Change "Spinners" to "Sliders" in the lines starting with the line containing "Given: Click chevron" and going on through the line containing "[1364, 332]", and give those lines back with everything else unchanged.

Start Records for processing

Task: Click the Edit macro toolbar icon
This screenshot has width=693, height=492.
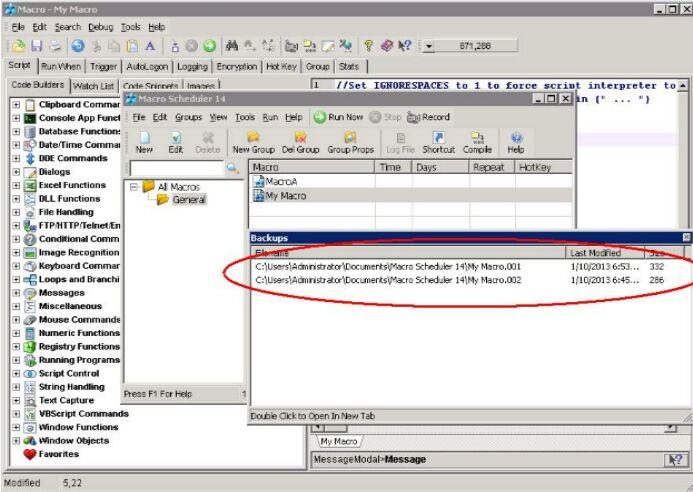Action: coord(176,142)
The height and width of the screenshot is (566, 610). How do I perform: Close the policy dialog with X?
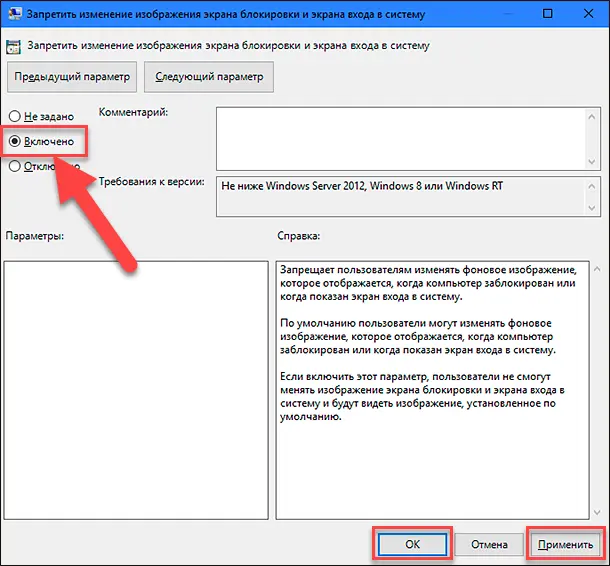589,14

End Records for processing
Start Records for processing

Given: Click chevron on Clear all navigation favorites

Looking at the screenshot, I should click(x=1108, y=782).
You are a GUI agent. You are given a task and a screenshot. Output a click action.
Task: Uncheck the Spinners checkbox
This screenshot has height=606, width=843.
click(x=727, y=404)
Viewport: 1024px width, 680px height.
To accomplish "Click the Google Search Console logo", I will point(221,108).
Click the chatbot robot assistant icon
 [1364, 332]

End Records for processing

**Answer to this task**
Given: Click chevron on Clear all navigation favorites

Looking at the screenshot, I should click(x=1108, y=782).
You are a GUI agent. You are given a task and a screenshot. Output a click action.
Task: Uncheck the Sliders checkbox
This screenshot has height=606, width=843.
click(x=727, y=404)
Viewport: 1024px width, 680px height.
To accomplish "Click the Google Search Console logo", I will point(221,108).
Click the chatbot robot assistant icon
 [1364, 332]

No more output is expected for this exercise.